[start Available data]

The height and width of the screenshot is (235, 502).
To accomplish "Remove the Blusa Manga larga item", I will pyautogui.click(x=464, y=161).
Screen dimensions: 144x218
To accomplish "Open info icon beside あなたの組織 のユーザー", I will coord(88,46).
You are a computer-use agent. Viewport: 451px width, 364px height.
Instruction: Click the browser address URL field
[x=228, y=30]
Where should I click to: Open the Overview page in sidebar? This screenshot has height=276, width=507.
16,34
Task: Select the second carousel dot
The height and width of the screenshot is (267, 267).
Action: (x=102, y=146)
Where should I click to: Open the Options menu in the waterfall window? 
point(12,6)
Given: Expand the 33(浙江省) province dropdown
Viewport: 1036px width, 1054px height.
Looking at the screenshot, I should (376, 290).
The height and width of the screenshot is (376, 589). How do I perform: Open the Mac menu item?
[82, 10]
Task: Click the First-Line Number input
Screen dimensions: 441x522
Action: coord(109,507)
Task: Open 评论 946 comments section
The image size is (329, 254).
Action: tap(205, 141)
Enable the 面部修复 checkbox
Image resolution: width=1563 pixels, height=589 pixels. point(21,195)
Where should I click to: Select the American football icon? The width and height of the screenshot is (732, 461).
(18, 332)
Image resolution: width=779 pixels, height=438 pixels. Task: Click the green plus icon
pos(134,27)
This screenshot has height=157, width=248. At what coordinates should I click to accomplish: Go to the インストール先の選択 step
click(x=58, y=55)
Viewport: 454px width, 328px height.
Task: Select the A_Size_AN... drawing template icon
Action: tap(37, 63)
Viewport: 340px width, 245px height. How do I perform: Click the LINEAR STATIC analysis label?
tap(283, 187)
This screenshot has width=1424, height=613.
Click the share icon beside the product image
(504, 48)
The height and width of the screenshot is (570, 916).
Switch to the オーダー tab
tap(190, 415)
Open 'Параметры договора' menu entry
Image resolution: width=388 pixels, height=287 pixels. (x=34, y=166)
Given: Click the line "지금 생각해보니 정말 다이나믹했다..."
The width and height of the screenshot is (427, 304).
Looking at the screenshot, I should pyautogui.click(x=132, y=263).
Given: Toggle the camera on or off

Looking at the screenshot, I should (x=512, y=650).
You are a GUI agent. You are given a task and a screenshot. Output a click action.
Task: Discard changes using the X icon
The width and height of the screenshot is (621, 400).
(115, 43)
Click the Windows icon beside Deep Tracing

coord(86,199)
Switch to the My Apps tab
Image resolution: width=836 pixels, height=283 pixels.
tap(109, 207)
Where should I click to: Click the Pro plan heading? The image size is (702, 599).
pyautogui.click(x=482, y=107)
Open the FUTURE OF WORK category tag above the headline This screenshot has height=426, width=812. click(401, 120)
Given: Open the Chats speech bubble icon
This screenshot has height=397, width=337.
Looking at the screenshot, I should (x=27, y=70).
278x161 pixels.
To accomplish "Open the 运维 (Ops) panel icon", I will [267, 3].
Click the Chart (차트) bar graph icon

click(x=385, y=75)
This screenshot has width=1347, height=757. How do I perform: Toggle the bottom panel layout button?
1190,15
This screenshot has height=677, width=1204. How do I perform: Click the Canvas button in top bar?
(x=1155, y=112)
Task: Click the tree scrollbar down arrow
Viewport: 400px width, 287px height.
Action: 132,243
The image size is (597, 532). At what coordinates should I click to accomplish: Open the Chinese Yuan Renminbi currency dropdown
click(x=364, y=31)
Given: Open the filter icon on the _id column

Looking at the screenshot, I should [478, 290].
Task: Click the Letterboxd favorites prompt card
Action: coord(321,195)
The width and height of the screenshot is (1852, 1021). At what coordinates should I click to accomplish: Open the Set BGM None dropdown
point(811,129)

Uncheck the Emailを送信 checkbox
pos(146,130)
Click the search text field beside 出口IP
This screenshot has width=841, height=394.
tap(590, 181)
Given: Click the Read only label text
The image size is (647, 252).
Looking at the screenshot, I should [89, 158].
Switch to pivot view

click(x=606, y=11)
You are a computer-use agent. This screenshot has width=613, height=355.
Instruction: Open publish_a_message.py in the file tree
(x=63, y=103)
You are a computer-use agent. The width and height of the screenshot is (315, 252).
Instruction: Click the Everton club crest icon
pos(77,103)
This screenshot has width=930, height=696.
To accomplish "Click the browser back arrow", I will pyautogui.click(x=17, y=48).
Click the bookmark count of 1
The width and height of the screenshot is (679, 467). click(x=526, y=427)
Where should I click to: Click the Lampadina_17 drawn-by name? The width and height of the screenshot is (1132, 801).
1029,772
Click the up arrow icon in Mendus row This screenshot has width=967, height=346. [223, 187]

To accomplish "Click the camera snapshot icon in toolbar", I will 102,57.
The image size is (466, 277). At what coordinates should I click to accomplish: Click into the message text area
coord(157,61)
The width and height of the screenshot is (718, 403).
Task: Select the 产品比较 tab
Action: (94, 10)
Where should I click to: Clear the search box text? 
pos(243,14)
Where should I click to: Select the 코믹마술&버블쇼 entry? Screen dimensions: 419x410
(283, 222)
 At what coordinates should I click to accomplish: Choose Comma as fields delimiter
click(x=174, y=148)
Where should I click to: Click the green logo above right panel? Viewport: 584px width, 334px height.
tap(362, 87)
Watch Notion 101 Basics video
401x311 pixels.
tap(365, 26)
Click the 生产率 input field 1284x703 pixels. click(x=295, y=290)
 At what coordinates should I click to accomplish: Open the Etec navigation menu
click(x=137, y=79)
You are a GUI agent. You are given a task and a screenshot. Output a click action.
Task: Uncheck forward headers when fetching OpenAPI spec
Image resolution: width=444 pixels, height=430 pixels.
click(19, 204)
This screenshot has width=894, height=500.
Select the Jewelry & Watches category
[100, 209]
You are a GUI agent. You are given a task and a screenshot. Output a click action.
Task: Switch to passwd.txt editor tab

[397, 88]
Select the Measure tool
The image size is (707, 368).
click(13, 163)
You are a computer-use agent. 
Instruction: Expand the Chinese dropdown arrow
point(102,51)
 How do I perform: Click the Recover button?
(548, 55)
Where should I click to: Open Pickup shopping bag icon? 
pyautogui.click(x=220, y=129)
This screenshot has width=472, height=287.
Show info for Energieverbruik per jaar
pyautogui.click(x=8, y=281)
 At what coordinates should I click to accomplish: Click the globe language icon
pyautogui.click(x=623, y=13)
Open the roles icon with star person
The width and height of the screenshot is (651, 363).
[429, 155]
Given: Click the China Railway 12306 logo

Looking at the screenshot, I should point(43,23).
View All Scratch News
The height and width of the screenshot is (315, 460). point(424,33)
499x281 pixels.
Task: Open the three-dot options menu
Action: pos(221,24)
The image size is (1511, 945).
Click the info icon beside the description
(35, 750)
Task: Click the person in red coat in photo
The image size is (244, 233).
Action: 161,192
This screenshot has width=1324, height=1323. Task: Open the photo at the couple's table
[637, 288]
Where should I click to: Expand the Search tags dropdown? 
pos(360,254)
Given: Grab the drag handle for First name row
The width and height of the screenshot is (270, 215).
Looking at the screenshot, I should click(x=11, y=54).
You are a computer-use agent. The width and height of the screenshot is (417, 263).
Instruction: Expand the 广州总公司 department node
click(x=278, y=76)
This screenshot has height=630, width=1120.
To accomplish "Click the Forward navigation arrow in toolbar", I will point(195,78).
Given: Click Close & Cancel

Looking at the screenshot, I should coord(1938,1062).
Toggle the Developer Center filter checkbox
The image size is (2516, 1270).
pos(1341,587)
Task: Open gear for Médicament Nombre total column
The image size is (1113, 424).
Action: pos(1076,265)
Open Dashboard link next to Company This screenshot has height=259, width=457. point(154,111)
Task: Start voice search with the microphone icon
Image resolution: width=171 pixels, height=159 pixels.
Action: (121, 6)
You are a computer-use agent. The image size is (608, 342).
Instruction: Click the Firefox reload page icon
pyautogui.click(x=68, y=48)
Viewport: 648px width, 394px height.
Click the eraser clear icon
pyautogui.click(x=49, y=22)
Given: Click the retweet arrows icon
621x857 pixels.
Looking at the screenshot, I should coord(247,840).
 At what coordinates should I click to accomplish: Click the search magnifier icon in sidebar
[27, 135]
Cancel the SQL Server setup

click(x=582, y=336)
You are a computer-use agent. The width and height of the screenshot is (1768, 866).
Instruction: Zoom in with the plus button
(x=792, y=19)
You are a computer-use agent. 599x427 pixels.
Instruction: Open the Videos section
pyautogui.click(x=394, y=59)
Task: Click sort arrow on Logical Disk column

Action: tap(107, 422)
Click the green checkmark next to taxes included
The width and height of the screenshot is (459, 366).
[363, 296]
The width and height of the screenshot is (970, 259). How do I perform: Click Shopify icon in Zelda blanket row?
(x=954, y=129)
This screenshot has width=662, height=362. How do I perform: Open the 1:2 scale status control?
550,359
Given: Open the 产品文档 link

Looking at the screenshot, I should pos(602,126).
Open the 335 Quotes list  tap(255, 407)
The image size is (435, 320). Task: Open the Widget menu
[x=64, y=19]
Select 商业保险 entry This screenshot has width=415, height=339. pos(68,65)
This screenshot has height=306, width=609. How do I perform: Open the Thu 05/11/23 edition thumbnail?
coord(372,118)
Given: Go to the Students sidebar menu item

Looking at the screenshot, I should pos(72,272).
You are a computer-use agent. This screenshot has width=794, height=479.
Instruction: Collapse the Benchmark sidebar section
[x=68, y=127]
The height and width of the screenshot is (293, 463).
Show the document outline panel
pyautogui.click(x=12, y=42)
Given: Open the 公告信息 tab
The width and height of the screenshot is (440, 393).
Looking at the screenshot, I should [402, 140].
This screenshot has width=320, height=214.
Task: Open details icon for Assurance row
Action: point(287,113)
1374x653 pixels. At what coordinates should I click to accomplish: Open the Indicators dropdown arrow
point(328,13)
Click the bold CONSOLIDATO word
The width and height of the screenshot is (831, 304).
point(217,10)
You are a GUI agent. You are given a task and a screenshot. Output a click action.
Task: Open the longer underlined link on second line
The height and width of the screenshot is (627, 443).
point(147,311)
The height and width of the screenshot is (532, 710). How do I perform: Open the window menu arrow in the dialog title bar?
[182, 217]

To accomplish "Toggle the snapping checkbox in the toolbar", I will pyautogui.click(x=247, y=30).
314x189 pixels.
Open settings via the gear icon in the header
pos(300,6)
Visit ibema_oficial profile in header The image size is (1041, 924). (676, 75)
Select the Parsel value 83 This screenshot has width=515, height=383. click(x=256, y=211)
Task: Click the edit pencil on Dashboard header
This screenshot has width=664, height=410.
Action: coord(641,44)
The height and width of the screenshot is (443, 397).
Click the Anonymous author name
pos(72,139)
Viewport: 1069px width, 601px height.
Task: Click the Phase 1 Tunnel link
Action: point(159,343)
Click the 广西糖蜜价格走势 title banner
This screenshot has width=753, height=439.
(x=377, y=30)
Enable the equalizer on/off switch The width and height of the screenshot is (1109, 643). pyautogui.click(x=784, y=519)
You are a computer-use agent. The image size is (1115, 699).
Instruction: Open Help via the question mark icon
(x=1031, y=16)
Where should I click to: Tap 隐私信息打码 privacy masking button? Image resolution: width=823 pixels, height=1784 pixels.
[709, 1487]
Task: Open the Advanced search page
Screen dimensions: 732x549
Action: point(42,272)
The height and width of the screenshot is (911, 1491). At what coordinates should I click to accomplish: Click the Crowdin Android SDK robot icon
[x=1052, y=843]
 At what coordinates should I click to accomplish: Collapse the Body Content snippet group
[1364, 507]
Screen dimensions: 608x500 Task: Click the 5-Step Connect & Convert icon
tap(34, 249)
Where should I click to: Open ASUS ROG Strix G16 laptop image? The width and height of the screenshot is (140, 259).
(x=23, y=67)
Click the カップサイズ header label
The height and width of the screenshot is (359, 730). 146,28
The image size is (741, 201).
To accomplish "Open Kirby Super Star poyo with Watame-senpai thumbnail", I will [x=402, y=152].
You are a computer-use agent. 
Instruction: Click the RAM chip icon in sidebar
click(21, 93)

[end Available data]

■ Set task ■
Repeat the entries verbatim, starting at the line that contains "is (315, 252)." and ending at the line that contains "The width and height of the screenshot is (679, 467).", with both of those lines included.

■ Task output ■
You are a computer-use agent. The width and height of the screenshot is (315, 252).
Instruction: Click the Everton club crest icon
pos(77,103)
This screenshot has width=930, height=696.
To accomplish "Click the browser back arrow", I will pyautogui.click(x=17, y=48).
Click the bookmark count of 1
The width and height of the screenshot is (679, 467). click(x=526, y=427)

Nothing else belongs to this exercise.